Reading text:
---+---

The Blue Banner

The Student Voice of UNC Asheville

The Blue Banner

The Student Voice of UNC Asheville

The Blue Banner

Queering Spaces/Queering Borders conference gathers UNCA crowd

by Maeve Callahan – [email protected] – Staff Writer
Grammar School played as audience members settled into their seats on the third floor of the Masonic Temple in downtown Asheville last Saturday night.
“Grammar School will play one more song for us and I want to see people up and dancing,” said Griffin Payne, co-organizer of UNC Asheville’s Queer Studies Conference and UNCA post-baccalaureate second degree student.
Within minutes, the empty space of the thrust stage filled with dancing bodies, and the show had not even begun.

This year's Queering Spaces/Queering Borders conference featured performances from speakers, poets, drag queens and dancers.
This year’s Queering Spaces/Queering Borders conference featured performances from speakers, poets, drag queens and dancers.

Saturday night’s “Welcome Home Performance Bazaar: An Evening of Queer Community and Expression” ended the three-day conference that took place on UNCA’s campus last week.

---+---

Entries shown:
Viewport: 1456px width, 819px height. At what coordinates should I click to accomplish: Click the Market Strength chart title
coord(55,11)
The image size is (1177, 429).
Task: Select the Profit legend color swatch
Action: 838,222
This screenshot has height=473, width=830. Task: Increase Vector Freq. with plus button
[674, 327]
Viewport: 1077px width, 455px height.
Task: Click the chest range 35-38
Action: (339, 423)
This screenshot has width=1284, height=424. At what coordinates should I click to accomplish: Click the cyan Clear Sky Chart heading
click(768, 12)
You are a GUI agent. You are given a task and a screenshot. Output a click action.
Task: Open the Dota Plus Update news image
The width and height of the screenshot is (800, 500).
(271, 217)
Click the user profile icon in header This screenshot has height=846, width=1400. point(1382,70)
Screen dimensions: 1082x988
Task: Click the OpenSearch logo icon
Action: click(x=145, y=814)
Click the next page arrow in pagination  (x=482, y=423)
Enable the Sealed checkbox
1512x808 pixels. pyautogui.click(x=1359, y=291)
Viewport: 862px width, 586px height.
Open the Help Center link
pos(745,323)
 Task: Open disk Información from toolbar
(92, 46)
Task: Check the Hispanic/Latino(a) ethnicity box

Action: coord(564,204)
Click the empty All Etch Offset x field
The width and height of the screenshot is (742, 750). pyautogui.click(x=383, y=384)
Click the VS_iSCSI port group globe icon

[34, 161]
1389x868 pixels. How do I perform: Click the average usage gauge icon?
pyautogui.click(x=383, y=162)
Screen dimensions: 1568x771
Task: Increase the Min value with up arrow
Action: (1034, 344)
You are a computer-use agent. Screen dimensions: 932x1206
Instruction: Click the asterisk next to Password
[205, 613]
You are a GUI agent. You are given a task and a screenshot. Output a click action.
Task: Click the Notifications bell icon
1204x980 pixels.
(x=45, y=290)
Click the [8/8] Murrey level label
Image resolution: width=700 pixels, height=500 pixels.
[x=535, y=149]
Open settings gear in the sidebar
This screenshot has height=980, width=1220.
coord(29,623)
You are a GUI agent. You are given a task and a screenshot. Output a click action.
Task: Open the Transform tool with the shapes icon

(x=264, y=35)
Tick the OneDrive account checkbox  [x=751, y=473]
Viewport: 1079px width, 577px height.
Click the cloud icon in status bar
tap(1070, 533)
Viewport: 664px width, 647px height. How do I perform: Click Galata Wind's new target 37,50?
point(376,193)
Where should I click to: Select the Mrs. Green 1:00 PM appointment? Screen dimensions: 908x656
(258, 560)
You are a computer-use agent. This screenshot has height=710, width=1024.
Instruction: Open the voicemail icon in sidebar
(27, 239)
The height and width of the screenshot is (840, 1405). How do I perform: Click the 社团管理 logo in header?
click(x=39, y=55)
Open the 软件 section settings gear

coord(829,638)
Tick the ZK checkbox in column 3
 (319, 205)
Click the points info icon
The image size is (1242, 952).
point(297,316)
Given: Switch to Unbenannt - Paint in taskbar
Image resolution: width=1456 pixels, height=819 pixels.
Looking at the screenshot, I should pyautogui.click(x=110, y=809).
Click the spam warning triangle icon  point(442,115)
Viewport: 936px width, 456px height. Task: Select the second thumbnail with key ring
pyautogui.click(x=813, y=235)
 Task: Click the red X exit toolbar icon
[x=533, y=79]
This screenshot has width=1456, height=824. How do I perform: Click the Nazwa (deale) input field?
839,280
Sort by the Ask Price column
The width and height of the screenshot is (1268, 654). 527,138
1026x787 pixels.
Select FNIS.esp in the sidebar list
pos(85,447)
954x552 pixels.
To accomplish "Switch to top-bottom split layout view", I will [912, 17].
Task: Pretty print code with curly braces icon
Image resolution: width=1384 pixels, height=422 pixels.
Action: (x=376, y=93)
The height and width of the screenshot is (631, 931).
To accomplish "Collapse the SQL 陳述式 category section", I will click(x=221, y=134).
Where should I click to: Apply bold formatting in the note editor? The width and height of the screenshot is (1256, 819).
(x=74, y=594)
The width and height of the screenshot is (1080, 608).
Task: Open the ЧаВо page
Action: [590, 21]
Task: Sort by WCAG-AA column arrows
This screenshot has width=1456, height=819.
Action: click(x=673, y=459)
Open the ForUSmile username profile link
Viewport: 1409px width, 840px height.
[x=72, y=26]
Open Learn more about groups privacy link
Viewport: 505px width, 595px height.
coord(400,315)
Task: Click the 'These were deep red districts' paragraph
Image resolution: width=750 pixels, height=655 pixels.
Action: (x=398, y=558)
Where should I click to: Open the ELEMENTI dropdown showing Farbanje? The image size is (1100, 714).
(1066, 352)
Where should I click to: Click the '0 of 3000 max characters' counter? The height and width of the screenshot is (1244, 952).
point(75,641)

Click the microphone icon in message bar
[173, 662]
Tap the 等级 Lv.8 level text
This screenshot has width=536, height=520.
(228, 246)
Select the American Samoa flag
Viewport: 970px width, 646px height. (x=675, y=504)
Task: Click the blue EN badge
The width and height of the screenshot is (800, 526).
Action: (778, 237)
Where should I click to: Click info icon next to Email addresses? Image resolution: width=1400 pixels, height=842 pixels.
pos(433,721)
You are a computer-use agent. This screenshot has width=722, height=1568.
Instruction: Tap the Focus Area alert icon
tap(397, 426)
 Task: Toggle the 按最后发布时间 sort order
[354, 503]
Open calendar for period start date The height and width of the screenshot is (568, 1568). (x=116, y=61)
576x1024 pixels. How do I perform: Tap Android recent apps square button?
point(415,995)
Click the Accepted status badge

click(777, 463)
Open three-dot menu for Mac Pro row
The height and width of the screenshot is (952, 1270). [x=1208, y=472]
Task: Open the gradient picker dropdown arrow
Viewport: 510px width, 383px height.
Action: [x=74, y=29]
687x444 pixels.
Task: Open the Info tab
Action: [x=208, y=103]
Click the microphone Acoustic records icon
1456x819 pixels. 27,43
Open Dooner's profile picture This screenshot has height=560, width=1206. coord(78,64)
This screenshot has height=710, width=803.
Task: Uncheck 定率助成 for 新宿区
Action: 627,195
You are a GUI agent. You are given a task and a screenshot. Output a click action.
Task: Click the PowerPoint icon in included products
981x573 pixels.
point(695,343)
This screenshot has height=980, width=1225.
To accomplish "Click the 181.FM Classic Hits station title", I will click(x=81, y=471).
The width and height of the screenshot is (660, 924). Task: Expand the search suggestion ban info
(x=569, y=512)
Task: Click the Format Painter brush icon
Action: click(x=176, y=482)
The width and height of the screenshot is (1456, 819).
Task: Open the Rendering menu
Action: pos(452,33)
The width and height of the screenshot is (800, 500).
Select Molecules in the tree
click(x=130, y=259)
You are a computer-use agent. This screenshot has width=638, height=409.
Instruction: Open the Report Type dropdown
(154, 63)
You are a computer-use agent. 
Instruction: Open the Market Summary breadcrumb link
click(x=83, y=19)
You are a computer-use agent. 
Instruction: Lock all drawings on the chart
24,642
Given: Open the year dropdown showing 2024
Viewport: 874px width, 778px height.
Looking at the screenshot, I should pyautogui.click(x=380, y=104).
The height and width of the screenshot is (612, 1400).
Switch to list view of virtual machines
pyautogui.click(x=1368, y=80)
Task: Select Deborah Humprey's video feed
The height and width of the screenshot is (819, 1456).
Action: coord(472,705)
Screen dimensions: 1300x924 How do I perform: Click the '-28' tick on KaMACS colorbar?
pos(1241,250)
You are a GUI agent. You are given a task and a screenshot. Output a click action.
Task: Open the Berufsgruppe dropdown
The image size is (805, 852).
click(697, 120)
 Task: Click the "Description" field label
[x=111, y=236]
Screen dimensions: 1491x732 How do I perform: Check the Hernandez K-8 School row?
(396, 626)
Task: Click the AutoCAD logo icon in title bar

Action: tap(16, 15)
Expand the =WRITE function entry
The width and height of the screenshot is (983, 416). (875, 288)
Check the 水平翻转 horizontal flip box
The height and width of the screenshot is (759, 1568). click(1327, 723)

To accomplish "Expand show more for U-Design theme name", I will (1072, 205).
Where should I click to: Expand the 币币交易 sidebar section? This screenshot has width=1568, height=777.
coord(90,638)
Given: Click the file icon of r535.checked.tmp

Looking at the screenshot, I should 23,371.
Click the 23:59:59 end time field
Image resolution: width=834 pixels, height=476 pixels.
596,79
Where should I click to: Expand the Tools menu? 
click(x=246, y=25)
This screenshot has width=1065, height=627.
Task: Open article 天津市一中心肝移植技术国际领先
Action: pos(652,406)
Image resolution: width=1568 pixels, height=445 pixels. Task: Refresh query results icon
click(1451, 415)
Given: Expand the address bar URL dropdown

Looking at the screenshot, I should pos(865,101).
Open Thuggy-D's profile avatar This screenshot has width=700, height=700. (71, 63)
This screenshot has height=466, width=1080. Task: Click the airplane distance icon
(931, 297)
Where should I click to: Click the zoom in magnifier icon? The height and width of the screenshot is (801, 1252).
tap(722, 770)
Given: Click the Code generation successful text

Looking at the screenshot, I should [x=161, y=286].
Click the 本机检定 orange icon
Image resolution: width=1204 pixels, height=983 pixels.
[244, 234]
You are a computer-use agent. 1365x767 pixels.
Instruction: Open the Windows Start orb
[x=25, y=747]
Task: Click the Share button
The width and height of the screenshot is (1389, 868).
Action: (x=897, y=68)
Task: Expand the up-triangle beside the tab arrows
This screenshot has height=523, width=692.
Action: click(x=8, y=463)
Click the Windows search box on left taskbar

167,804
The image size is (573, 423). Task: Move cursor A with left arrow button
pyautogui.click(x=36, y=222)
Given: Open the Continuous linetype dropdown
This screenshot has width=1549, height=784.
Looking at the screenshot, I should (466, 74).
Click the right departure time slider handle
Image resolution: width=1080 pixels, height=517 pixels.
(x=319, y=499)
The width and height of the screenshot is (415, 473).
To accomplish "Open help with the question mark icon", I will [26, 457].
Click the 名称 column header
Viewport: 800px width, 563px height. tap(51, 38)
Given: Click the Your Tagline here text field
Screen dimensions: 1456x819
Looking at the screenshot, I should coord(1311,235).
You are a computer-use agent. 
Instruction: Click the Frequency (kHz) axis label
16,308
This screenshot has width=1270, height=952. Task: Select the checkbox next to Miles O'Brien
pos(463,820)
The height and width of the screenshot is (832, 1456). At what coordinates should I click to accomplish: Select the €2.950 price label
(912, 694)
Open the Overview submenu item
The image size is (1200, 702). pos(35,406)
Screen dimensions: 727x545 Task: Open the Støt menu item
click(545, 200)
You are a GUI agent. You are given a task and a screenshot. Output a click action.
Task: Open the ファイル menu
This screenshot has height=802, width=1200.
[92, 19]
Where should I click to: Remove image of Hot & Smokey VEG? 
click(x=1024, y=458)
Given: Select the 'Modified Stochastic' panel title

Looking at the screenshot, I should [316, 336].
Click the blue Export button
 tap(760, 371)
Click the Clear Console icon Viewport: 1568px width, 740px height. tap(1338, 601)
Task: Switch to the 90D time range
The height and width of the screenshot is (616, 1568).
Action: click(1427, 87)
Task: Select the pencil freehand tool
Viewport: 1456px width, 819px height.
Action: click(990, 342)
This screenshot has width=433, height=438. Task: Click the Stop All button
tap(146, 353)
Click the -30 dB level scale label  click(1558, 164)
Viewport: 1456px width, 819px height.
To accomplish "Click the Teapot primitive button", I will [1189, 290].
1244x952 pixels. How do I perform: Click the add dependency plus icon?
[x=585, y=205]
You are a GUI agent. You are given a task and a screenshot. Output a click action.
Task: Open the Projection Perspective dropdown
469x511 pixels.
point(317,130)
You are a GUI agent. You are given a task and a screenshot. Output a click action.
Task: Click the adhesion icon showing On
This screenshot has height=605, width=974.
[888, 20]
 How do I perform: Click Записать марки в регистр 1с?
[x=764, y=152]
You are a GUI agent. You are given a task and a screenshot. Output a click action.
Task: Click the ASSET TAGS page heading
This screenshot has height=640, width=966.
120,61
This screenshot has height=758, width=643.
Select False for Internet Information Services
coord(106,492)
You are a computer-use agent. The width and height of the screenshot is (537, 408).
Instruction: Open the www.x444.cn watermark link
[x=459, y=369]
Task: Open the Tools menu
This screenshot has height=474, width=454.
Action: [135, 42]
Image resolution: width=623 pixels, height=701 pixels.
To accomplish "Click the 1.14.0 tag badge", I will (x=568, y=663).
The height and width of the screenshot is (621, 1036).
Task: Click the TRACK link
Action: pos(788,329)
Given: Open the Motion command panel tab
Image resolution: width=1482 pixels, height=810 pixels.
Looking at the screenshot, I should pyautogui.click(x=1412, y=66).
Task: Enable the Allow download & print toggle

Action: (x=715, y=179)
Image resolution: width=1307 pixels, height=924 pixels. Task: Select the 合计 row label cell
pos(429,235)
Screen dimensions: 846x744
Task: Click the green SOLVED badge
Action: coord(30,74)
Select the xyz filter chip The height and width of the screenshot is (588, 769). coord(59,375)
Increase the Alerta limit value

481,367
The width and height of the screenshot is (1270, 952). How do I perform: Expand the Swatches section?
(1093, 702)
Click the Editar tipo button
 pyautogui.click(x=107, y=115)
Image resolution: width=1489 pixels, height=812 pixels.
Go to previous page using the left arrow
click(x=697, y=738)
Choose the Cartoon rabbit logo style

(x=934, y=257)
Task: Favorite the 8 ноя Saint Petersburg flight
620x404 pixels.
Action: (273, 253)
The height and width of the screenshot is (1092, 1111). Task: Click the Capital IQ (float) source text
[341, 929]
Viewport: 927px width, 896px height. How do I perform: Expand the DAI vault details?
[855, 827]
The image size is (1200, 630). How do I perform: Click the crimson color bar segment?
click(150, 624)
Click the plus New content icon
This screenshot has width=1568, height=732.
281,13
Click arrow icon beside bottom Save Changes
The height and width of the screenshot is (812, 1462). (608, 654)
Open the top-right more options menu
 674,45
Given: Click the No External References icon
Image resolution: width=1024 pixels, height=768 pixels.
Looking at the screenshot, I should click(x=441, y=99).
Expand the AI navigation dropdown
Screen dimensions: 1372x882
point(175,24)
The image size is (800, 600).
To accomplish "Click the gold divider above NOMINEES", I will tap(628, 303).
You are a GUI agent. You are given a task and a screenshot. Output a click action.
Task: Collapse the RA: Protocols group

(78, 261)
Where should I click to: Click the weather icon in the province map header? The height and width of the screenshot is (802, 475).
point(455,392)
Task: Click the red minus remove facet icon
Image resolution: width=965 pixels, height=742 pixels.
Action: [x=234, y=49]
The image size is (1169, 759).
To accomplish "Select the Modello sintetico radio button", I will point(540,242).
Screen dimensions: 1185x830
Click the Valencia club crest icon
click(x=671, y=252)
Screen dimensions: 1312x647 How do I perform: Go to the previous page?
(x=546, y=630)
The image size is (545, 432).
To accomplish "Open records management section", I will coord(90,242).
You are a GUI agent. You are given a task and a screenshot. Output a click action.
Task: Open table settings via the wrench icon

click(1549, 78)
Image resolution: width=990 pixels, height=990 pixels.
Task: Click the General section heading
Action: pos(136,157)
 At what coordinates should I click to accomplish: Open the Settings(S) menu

---+---

List of tasks:
1. Write out the Blue Banner article word for word, starting at "by Maeve Callahan" and ending at "not even begun.".
2. In the Blue Banner article, on which floor of the Masonic Temple did the audience take their seats?

Task-by-task outputs:
1.
by Maeve Callahan – [email protected] – Staff Writer
Grammar School played as audience members settled into their seats on the third floor of the Masonic Temple in downtown Asheville last Saturday night.
“Grammar School will play one more song for us and I want to see people up and dancing,” said Griffin Payne, co-organizer of UNC Asheville’s Queer Studies Conference and UNCA post-baccalaureate second degree student.
Within minutes, the empty space of the thrust stage filled with dancing bodies, and the show had not even begun.

2. The third floor